● **ABOUT THIS EXERCISE**
Which of the lines in the records below hold the string "will"? Copy every one of them.

● **DATA FOR REVIEW**

********

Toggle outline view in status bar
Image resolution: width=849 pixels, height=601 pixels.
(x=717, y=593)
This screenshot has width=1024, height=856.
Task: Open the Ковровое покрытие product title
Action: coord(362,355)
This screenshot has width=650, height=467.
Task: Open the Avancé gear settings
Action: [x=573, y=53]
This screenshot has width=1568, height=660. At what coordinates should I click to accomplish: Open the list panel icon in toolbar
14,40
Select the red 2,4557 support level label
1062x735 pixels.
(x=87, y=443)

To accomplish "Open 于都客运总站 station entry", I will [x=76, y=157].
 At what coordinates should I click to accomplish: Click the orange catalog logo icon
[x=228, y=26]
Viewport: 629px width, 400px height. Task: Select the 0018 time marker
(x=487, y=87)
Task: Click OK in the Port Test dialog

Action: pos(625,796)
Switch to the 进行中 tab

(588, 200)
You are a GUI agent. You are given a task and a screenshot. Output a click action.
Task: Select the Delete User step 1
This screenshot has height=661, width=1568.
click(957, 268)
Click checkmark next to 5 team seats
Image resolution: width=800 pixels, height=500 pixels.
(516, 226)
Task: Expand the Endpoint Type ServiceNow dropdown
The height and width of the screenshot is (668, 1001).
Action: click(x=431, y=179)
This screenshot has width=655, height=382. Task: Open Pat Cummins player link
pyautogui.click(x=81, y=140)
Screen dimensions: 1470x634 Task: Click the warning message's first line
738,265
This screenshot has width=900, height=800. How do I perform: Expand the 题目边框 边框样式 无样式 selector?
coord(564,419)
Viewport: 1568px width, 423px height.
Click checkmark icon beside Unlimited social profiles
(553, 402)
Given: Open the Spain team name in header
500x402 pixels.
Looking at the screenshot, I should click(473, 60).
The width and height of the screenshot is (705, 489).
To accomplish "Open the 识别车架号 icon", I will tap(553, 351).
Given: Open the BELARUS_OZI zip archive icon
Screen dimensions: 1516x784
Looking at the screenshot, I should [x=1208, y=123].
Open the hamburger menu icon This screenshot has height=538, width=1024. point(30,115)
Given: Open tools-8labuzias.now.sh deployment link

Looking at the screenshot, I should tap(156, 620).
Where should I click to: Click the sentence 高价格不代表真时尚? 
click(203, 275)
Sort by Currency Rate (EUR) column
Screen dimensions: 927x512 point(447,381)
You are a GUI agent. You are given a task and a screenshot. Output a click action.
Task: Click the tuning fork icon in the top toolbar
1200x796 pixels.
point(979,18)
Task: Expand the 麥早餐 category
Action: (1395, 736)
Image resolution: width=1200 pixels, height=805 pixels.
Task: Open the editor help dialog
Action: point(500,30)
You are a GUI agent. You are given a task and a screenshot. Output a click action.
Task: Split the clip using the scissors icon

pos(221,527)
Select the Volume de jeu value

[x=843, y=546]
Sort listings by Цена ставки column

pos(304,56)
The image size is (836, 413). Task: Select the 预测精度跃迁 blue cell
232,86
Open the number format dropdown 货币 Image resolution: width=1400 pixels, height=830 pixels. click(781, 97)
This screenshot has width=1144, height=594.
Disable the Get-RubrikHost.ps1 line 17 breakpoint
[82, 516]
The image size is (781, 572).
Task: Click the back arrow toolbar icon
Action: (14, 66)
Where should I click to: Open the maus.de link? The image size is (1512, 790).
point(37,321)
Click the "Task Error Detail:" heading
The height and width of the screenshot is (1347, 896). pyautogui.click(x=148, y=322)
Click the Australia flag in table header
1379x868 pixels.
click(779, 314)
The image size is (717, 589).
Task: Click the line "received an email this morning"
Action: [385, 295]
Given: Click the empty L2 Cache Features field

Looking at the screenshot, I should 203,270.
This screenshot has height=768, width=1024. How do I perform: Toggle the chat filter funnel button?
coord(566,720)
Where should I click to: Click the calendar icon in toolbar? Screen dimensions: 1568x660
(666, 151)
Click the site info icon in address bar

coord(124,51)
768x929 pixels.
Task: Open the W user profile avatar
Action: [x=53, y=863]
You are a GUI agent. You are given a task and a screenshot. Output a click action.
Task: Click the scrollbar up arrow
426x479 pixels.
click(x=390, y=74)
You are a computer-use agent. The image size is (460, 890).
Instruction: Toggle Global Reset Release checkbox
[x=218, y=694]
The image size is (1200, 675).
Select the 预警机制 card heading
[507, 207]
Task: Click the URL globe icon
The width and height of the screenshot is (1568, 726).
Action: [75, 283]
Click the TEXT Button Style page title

********

● **FINAL ANSWER**
To accomplish "Open 于都客运总站 station entry", I will [x=76, y=157].
To accomplish "Open the 识别车架号 icon", I will tap(553, 351).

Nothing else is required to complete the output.